**Texte à lire:**
--------

Les érudits et les textes rapportent les hauts faits des familles qui ont été propriétaires du domaine de Clères. Il semble que des personnages célèbres y aient séjourné. Si pour Jeanne d’Arc aucun document ne le confirme, Henri IV quant à lui fait allusion à sa présence sur place en 1590, ou à proximité, dans plusieurs correspondances. Dans ces récits, les hauts faits des uns et des autres ne semblent cependant laisser aucune place aux descriptions des châteaux ou du site. On a cependant quelques idées des jardins par des baux du XVIIIe siècle. Le premier plan connu date du début du XIXe siècle. C’est le plan cadastral de 1826. On y retrouve la motte féodale, avec la trace de l’ancien château, et l’ensemble des bâtiments existants, organisés autour d’une cour presque carrée

On a la confirmation de cette disposition par un cahier manuscrit existant dans le chartrier du domaine de Clères intitulé « Considérations générales sur le domaine de Clères ». Il a été rédigé en octobre 1837 lorsque la famille de Béarn prend possession de la propriété. On y apprend que le château est au centre d’un domaine de 1020 hectares. Il s’étend alors sur neuf communes, outre celle de Clères : le Bocasse, Grugny, la Houssaye, Varneville, Bretteville, Frichemesnil, les Authieux-Ratiéville, Sévis et Bellencombre. Le domaine de Clères est alors jugé comme le plus considérable des environs. Un plan situant ces possessions accompagne le document.

--------

**Matériau fourni:**

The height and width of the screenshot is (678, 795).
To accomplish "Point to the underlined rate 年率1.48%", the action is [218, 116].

--------

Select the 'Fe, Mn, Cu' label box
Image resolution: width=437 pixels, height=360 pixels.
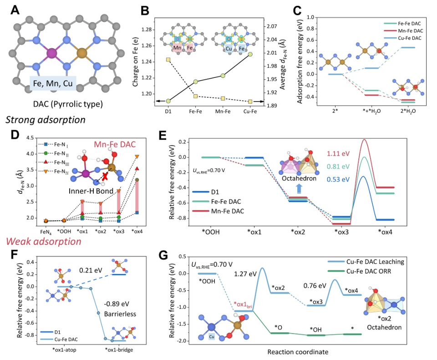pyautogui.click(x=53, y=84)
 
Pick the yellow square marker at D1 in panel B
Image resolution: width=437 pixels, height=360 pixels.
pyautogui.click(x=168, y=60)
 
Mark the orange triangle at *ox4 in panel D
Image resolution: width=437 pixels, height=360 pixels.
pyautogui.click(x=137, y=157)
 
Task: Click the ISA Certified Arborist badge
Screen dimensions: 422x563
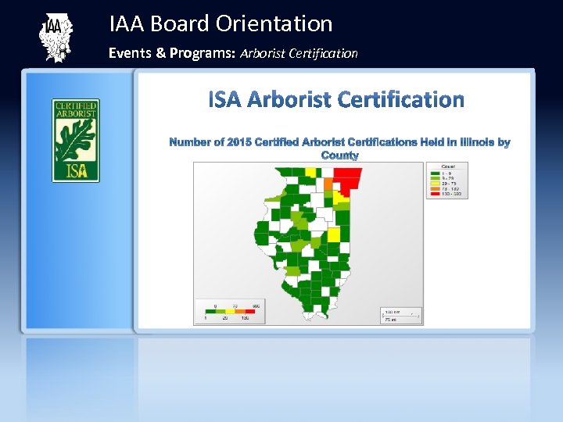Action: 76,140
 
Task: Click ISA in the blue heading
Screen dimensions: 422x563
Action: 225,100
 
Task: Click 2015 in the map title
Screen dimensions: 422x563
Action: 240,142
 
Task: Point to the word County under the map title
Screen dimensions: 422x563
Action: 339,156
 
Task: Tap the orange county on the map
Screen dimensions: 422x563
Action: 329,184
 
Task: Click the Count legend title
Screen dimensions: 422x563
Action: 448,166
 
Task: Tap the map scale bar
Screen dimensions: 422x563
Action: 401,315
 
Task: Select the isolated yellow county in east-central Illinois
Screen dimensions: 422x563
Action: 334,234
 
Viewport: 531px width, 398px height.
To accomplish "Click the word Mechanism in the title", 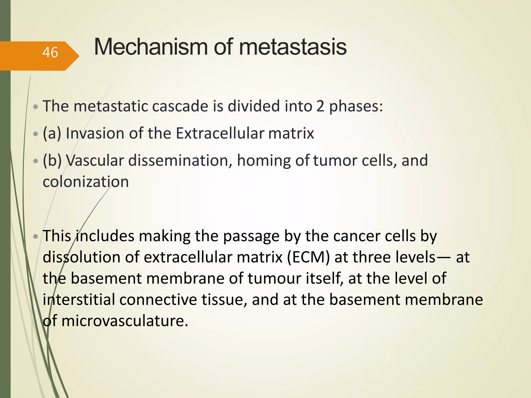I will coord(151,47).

--------

**Consignes de l'exercice:**
1. Selon le texte sur le domaine de Clères, pourquoi la présence d'Henri IV sur place est-elle mieux attestée que celle de Jeanne d'Arc ? Répondez en une à trois phrases.
2. Modifiez le passage du texte sur le domaine de Clères en commençant par « On a la confirmation » et en allant jusqu'à « accompagne le document. », avec « novembre » à la place de « octobre ».
3. Poursuivez le texte sur le domaine de Clères après sa dernière phrase.
Le matériau fourni est indépendant du texte sur le domaine de Clères.

**Réponses par consigne:**
1. Henri IV fait lui-même allusion à sa présence sur place, ou à proximité, en 1590 dans plusieurs correspondances. Pour Jeanne d'Arc, en revanche, aucun document ne confirme un séjour.

2.
On a la confirmation de cette disposition par un cahier manuscrit existant dans le chartrier du domaine de Clères intitulé « Considérations générales sur le domaine de Clères ». Il a été rédigé en novembre 1837 lorsque la famille de Béarn prend possession de la propriété. On y apprend que le château est au centre d’un domaine de 1020 hectares. Il s’étend alors sur neuf communes, outre celle de Clères : le Bocasse, Grugny, la Houssaye, Varneville, Bretteville, Frichemesnil, les Authieux-Ratiéville, Sévis et Bellencombre. Le domaine de Clères est alors jugé comme le plus considérable des environs. Un plan situant ces possessions accompagne le document.

3.
Lorsque la famille de Béarn prend possession du domaine en 1837, est dressé un état des lieux général, accompagné d’un dessin représentant très précisément les bâtiments disposés autour d’une cour carrée. Leur situation est semblable à celle de nos jours. À côté du quadrilatère des bâtiments se dressent encore les vestiges du premier château détruit, dont la taille était vraisemblablement identique à celle du château d’Arques la Bataille.
Les transformations de l’ensemble ne commencent qu’avec le comte Louis Hector de Béarn, en 1864. En l’absence de document plus précis, on peut supposer que les bâtiments à usage agricole, partie en « L », sont démolis avant les travaux au château Renaissance et que le fossé, qui les entoure, est comblé pour le tracé du parc. L’ensemble des bâtiments est restauré sous la direction d’Henri Parent, architecte parisien.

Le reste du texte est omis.